В маленьком скверике у церкви Сен-Жермен-де-Прэ я присел на скамейку. Позднее я узнал, что это самая древняя в Париже церковь, что построена она в 557 году и находилась тогда за пределами городских стен (отсюда и название: Сен-Жермен-на лугу), что норманны неоднократно разрушают ее, тем не менее колокольне за моей спиной минуло недавно тысяча четыреста лет. А в трех шагах от нее другая достопримечательность Парижа, чуть помоложе, носящая то же название «Сен-Жермен-де-Прэ», – знаменитое кафе экзистенциалистов.

Садясь на скамейку, я ничего этого не знал и мирно покуривал, глядя на азартно строивших какое-то сооружение из песка и веток ребятишек. Рядом со мной сидел старик, читавший «Монд». У него было чисто выбритое, все в морщинках и складках пергаментное лицо старого учителя. Я почему-то решил, что он преподает или преподавал когда-то математику. Прочитав газету, старик аккуратно сложил ее, положил в карман, вытащил трубку и долго набивал ее табаком из маленькой плоской коробочки с большой буквой «N» на крышке. Потом долго рылся в карманах в поисках спичек. Я предложил ему свои.
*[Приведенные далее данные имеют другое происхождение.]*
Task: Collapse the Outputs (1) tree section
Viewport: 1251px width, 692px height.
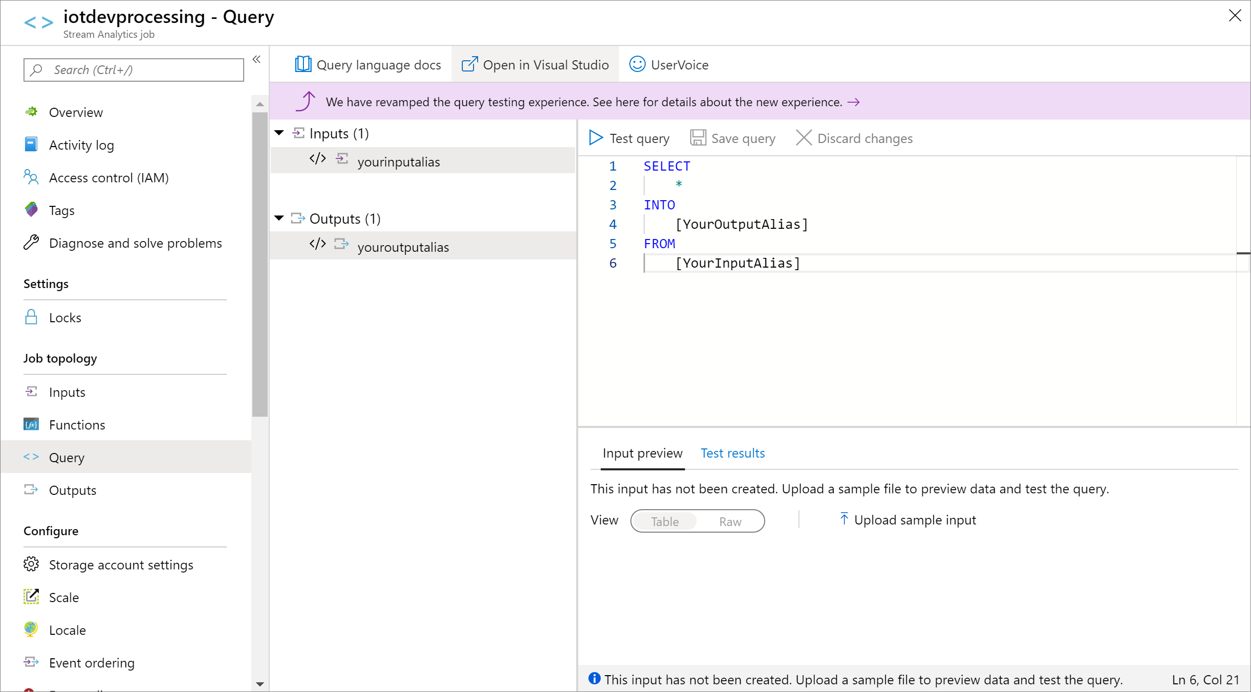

Он закурил и, возвращая мне спички (они были итальянские, в плоской зелененькой коробочке), спросил, не португалец ли я. (Кстати, на следующий день в аэропорту какой-то очень смуглый, невероятно черноволосый субъект, суетливо бегавший и искавший кого-то, подбежал вдруг ко мне и, радостно улыбаясь, спросил: «Это вы летите в Лиссабон?» После этого мне очень захотелось увидеть живого португальца, я их никогда не видел.) Старик, узнав, что я русский, недоверчиво посмотрел на меня.

– Русские – большие, широкоплечие и светлые, – сказал он.

Я удивился. В Париже много русских, неужели они все большие, широкоплечие и светлые? Старик ничего на это не ответил и спросил, какой я русский, старый или новый, – очевидно, эмигрант или советский? Мой ответ он попросил подтвердить доказательством. Я вынул рубль. Он долго его рассматривал, потом вернул – в Италии его ни за что не отдали бы, а попросили бы еще расписаться на нем.

Вдруг без всякой логической связи с предыдущим старик заговорил о Наполеоне. Какой это был император, какой полководец! Только одну ошибку он совершил – поздно начал свой русский поход. Надо было начинать не в июне, а по крайней мере в апреле или в мае. Тут же он, правда, оговорился, что к русским относится хорошо, что они неплохие солдаты – он видел их в первую войну – молодцы, красавцы! – что у него есть приятель русский, истопник, очень порядочный человек.

Из дальнейшего выяснилось, что старик служит в Доме инвалидов, где погребен Наполеон, то ли гардеробщиком, то ли в охране (говорил он быстро, и я не все понимал, но слово «garde» – охрана, стража, караул – он повторил несколько раз), и тут мне стало ясно, что все интересы старика сводятся в основном к тому, что имеет какое-либо отношение к великому императору (иначе он Наполеона не называл). На пальце у него был перстень с буквой «N», на часах брелок с буквой «N», и даже крохотные запонки на воротничке были украшены малюсенькой буквой «N». Когда мы заговорили о днях оккупации, он сказал, что немцев не любит, но многое им прощает за то, что они перевезли в Дом инвалидов прах Римского короля, сына Наполеона.